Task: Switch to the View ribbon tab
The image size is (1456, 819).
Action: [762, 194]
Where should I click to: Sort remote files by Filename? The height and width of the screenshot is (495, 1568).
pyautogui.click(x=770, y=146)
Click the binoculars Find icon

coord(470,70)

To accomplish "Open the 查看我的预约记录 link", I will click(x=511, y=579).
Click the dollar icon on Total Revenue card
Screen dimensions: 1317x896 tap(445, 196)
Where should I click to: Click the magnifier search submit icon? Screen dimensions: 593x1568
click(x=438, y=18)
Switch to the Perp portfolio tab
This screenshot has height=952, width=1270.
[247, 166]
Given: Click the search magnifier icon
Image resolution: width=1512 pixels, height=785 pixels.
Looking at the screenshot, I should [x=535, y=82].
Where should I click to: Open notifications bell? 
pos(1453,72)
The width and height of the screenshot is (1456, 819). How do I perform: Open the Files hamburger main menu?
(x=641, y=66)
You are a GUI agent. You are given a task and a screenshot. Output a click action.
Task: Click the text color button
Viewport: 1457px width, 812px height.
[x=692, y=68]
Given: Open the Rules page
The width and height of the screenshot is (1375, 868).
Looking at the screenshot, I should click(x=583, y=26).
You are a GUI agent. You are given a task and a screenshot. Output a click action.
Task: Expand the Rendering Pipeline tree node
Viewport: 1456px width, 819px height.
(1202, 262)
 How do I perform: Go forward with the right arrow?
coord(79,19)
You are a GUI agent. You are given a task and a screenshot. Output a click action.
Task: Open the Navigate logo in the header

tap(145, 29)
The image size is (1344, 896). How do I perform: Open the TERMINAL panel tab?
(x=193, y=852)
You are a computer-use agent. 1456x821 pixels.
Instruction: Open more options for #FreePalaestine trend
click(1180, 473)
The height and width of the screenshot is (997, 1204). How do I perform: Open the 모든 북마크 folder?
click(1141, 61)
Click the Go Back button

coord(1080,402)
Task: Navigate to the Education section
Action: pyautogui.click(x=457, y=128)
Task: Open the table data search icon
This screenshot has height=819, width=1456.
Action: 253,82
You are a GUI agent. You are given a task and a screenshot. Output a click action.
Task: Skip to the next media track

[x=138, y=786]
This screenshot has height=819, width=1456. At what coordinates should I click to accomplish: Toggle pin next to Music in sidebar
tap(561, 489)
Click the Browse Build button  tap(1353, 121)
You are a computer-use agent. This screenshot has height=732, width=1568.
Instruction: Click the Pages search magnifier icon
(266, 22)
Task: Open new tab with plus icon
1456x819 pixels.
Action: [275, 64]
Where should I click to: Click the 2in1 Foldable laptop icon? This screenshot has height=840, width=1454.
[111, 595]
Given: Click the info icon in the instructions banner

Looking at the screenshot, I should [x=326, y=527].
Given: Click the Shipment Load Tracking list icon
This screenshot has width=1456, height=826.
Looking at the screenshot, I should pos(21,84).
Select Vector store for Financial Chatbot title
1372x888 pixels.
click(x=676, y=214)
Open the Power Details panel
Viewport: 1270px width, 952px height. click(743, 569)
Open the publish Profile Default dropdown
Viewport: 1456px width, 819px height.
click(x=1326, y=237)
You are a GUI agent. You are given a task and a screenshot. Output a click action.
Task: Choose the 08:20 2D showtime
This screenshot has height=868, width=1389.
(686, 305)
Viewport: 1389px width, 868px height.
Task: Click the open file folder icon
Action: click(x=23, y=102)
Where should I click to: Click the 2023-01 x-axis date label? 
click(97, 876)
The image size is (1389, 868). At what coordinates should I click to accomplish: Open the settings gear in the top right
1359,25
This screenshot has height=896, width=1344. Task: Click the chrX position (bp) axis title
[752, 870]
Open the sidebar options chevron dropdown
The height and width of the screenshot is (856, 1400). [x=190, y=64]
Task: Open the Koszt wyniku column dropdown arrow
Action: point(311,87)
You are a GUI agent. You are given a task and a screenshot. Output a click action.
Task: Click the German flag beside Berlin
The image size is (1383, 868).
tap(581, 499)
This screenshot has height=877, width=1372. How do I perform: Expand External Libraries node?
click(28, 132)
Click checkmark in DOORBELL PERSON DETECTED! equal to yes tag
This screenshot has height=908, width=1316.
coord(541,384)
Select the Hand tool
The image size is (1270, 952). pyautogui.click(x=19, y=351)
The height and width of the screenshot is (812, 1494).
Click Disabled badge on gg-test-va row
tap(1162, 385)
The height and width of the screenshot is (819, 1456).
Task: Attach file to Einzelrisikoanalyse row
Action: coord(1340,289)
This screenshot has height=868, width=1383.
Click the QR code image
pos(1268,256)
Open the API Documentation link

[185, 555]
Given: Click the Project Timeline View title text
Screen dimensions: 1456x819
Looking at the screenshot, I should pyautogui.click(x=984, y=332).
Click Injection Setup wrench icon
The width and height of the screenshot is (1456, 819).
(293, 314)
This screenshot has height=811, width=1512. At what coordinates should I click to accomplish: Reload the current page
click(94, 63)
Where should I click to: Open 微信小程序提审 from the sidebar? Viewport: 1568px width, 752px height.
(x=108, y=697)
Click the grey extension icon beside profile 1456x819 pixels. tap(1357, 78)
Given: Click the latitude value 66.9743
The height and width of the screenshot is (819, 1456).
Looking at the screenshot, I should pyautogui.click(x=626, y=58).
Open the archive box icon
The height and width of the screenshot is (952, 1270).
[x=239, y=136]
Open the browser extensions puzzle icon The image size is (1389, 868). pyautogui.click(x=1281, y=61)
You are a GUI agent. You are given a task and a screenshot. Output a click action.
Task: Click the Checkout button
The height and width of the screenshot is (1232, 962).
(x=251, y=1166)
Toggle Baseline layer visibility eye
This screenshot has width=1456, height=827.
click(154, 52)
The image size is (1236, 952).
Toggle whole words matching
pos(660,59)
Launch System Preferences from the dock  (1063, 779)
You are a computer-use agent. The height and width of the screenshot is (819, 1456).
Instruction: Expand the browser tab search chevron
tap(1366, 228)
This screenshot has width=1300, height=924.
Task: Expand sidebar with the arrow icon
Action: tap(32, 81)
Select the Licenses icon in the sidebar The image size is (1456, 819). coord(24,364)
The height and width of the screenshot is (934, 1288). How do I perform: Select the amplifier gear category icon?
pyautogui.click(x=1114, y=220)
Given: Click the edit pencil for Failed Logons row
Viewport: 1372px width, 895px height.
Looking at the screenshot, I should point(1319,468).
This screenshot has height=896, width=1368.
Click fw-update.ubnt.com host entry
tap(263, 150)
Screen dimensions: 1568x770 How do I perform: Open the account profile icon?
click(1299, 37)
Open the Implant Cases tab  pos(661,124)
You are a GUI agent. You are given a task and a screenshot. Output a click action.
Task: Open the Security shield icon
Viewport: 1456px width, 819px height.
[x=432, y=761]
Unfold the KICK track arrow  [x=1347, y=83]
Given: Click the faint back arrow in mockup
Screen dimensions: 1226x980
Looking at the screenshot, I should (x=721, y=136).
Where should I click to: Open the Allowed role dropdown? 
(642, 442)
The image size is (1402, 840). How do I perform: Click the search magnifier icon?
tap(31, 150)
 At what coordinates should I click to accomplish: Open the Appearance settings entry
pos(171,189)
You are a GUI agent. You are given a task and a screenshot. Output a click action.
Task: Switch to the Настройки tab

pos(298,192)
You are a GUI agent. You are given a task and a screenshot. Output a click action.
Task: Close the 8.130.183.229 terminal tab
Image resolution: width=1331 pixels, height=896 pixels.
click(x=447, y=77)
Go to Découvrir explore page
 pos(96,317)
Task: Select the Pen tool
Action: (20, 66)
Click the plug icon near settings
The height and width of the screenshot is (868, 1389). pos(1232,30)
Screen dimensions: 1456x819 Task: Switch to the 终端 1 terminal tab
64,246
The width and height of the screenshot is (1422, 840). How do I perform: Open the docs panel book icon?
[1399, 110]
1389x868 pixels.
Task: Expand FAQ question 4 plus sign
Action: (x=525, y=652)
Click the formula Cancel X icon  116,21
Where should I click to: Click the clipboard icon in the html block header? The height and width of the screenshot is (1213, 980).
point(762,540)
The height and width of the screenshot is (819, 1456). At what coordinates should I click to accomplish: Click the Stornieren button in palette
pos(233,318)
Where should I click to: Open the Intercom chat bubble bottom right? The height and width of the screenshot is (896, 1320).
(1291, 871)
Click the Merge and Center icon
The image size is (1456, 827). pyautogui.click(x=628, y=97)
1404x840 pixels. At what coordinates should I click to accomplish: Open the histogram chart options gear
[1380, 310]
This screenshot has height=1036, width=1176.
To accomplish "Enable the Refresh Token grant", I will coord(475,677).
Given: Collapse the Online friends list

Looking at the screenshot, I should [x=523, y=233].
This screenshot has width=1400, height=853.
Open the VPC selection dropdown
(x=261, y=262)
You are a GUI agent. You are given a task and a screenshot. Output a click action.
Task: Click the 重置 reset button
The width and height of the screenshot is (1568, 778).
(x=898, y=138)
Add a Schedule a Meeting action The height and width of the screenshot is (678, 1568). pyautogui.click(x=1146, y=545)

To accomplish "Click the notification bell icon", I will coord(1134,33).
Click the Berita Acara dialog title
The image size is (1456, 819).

### What to do:
How many lines in the entries hold the word "text"? Only the number is wanted.

### Output:
2